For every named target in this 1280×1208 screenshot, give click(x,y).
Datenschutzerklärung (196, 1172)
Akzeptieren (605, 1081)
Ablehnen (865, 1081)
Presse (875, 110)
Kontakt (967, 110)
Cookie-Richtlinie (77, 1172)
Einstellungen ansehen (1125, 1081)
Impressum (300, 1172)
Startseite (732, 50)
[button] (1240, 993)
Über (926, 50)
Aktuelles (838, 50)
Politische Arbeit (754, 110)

________________________________________

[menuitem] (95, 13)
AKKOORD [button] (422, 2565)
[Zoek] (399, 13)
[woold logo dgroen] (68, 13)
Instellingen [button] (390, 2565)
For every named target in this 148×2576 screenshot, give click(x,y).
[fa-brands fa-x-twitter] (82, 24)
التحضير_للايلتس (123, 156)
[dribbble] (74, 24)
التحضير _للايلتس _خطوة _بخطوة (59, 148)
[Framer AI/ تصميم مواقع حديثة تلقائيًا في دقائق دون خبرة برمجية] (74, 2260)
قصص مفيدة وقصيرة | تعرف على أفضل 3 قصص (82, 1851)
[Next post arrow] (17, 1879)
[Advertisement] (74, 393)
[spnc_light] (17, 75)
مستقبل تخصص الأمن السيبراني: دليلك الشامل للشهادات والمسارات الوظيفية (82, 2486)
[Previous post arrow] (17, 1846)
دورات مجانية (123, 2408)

________________________________________

§ **What the task asks**:
In the listing above, find the line with "Presse (875, 110)" and the line with "Politische Arbeit (754, 110)", then print exactly those two lines and every line between them, and nothing more.

§ **Reply**:
Presse (875, 110)
Kontakt (967, 110)
Cookie-Richtlinie (77, 1172)
Einstellungen ansehen (1125, 1081)
Impressum (300, 1172)
Startseite (732, 50)
[button] (1240, 993)
Über (926, 50)
Aktuelles (838, 50)
Politische Arbeit (754, 110)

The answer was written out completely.